Lambda the Ultimate

inactiveTopic Continuations (and call/cc) in Haskell
started 1/3/2004; 4:03:49 AM - last post 1/5/2004; 5:25:30 PM
Ehud Lamm - Continuations (and call/cc) in Haskell  blueArrow
1/3/2004; 4:03:49 AM (reads: 10088, responses: 4)
Continuations (and call/cc) in Haskell
Why does Haskell have no continuations? ... If continuations are incompatible with non-strict semantics, I'd appreciate an explanation.

A nice thread on the Haskell mailing list.


Posted to functional by Ehud Lamm on 1/3/04; 4:04:15 AM

Carlos Scheidegger - Re: Continuations (and call/cc) in Haskell  blueArrow
1/3/2004; 7:37:50 AM (reads: 611, responses: 0)
(Minor english edits)

Similar discussion on LtU not long ago. The same FPCA'95 paper by Gunther, Riecke and Remy is cited.

In the Haskell thread, there have been some examples of bad interactions between RT and call/cc, but is there any published theoretical result concerning this? I'd like to read them.

A more general, but related question: I've seen some proofs that go "control operator X can be implemented in terms of control operator Y", but I don't recall seeing any proofs that go "X cannot be implemented in terms of Y". Are there any published results of those?

This would imply a partial order on the control operators, and we'd have a firmer notion of expressiveness of them. The problem seems to be how to mix and match these control operators with the presence of state and higher-order syntax.

Neel Krishnaswami - Re: Continuations (and call/cc) in Haskell  blueArrow
1/3/2004; 7:51:38 AM (reads: 608, responses: 0)
Take a look at Andrzej Filinski's PhD thesis, Controlling Effects -- in it, he shows how any monadic effect can be described in terms of call/cc and a reference cell.

So if you want to find control operators that can't be expressed in terms of call/cc and a reference, then you need to find one that can't be given a monadic formulation; possibly some versions of the stack-inspection primitives in aspect-oriented programming would qualify.
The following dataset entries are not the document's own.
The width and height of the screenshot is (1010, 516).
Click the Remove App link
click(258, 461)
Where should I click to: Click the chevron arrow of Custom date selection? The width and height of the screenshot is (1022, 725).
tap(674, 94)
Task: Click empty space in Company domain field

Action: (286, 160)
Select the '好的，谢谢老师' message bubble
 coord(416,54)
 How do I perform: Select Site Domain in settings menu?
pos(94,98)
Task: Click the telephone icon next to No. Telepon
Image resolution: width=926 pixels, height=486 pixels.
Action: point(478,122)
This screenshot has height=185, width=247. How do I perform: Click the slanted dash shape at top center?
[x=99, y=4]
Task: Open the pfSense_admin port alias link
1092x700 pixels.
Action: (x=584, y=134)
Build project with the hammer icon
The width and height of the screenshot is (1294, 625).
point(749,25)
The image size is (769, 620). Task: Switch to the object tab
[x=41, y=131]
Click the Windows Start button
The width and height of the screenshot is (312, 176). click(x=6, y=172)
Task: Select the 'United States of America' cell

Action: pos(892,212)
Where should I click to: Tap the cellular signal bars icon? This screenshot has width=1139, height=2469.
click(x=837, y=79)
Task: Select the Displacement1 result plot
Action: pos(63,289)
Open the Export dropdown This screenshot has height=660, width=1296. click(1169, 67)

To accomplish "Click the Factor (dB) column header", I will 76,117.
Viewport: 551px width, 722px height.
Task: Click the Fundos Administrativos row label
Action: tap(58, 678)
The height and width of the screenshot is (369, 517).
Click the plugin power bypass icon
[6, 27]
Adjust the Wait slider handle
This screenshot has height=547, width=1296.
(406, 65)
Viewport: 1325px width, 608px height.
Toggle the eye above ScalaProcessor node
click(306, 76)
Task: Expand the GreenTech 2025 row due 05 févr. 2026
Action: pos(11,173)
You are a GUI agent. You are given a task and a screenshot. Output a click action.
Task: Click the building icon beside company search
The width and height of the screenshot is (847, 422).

Oleg - Re: Continuations (and call/cc) in Haskell  blueArrow
1/5/2004; 3:29:36 PM (reads: 340, responses: 0)
Carlos Scheidegger wrote:
I've seen some proofs that go "control operator X can be implemented in terms of control operator Y", but I don't recall seeing any proofs that go "X cannot be implemented in terms of Y". Are there any published results of those?

Yes, of course. The original shift/reset paper "Abstracting Control" by Danvy and Filinski implies a number of such inexpressibility results.

For example, call/cc in a language without mutations cannot express shift/reset [see citeseer.nj.nec.com/felleisen90expressive.html for the definition of 'express' used here].

The reason for that is simple: CPS of an applicative mutation-free program with call/cc is a tail-call program. OTH, CPS of an applicative program with shift/reset generally includes non-tail calls.

An applicative program with shift/reset requires two CPS transformations to bring it into a tail-call form. It is known (see the messages on the Haskell list thread that started this discussion) that call/cc alone cannot emulate mutation. Therefore, if we have a program with mutations and call/cc, we need one CPS-like transformation to explicitly thread the state (and thus convert a program with mutations into a purely applicative form), and another CPS transformation to eliminate call/cc. If we call a tail-index of a program the number of CPS transformations needed to turn it into a tail-call form, then

  • an applicative tail-call program has the index of 0
  • a general applicative program with or without call/cc has the index of 1
  • a program with assignments and call/cc has the index of 2
  • an applicative shift/reset program has the index of 2, in general.
Higher-order shift/reset introduced in the Danvy/Filinski paper have larger indices. Thus a higher-order shift/reset is inexpressible with lower-order shift/resets.

Carlos Scheidegger - Re: Continuations (and call/cc) in Haskell  blueArrow
1/5/2004; 5:25:30 PM (reads: 326, responses: 0)
Thank you so much, Oleg and Neel, for the great pointers. This was exactly what I was looking for.

So many nice PLT readings, so little time!